Je m’appelle Manon, j’ai tout juste 30 ans, et en février 2025, ma vie a basculé : on m’a diagnostiqué un cancer du sein.

Depuis plusieurs mois, je ressentais dans mon sein gauche comme des décharges électriques, surtout pendant mes cycles. J’ai cru, naïvement, que c’était hormonal. Mais un jour, la douleur a pris toute la place. Une plaque épaisse s’est mise à grossir, jour après jour. Tout s’est alors enchaîné très vite. Le 28 février 2025, le verdict est tombé : un cancer du sein hormonal, grade 3, très agressif.

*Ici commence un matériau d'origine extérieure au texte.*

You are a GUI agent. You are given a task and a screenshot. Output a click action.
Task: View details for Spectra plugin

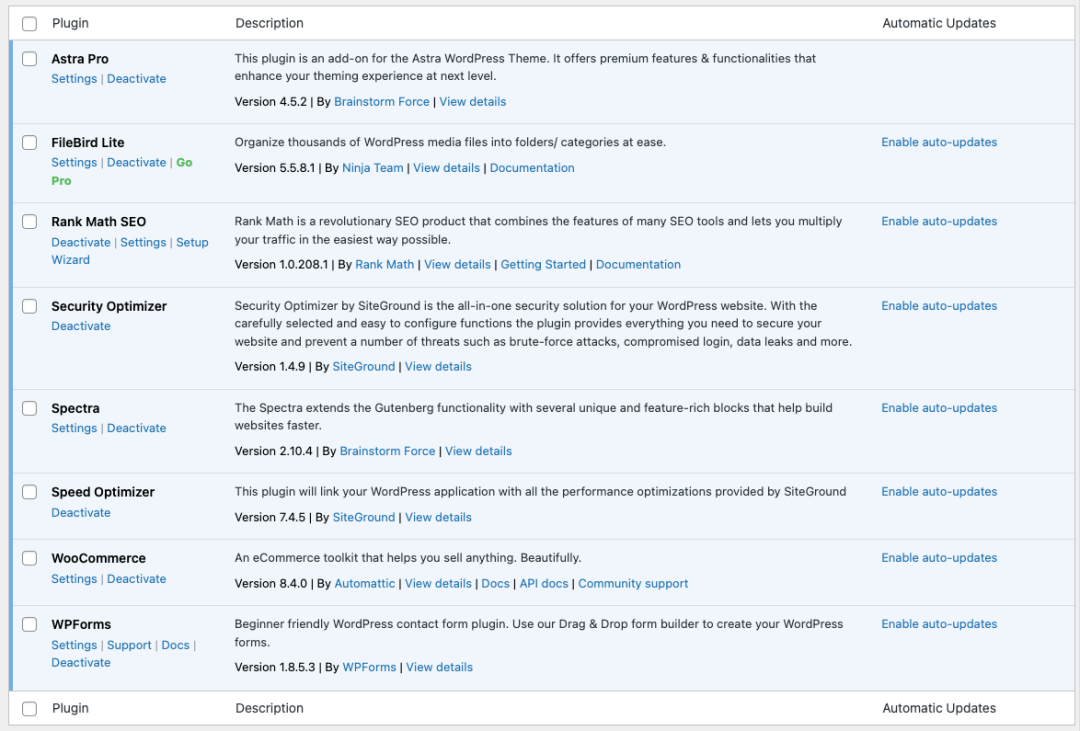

Ma première pensée a été pour mon petit garçon. Il avait seulement 4 ans… Comment pouvait-il grandir sans sa maman ? Mais très vite, ma combativité a repris le dessus. Je suis de nature résiliente, déterminée, et j’ai repris les rênes du destin qui m’était imposé.

Aujourd’hui, je souhaite témoigner. Témoigner de l’histoire d’une femme de 30 ans, atteinte d’un cancer, mais pleine de vie, sportive, rieuse, joyeuse. Le cancer n’a pas bouleversé ma vie, il m’a appris à l’habiter autrement.

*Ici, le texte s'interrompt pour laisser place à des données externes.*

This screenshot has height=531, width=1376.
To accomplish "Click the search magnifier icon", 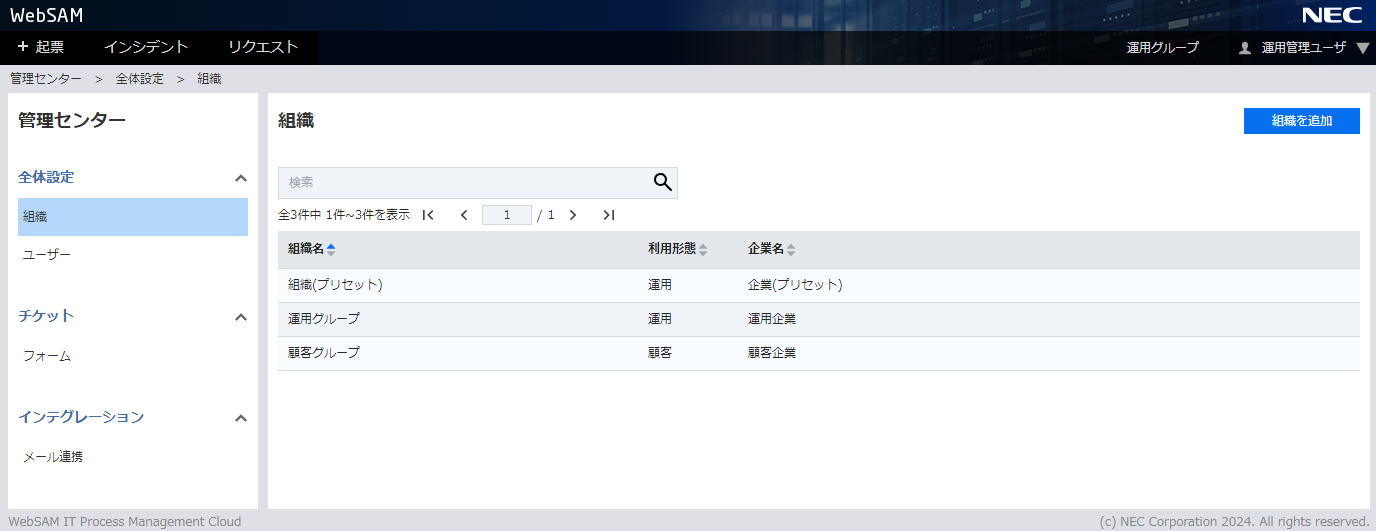I will (x=662, y=182).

J’ai accepté qu’il y ait des jours avec et des jours sans. J’ai appris à accueillir la fatigue, la douleur parfois, mais aussi à savourer les instants de joie, avec encore plus d’intensité.

Je dis souvent que le cancer m’a finalement plus apporté qu’il ne m’a enlevé. Il m’a forcée à me rencontrer, à me découvrir, à m’aimer. Il m’a permis de vivre ma vie pleinement, d’en ressentir chaque seconde avec une intensité rare. Le cancer ne m’a pas volé ma vie : il en fait désormais partie.

La Manon d’avant était timide, trop effacée, presque désolée d’exister. Le cancer m’a appris à vivre pour moi. À être moi.

Mon combat aujourd’hui, c’est de montrer qu’une femme malade peut être exactement celle qu’elle souhaite être. Qu’on peut traverser un cancer et se sentir belle, même chauve, même sans sein. Qu’on peut être féminine, forte, désirable, même dans la maladie.

Qu’on n’est pas obligée de souffrir chaque jour pour exister avec un cancer : on peut aussi apprendre à bien le vivre, à honorer son corps pour ce qu’il accomplit.

Ma chance à moi, c’est d’être en vie. Alors chaque jour, je choisis de célébrer mon corps, mon souffle, mon chemin. Chaque jour, j’honore la vie.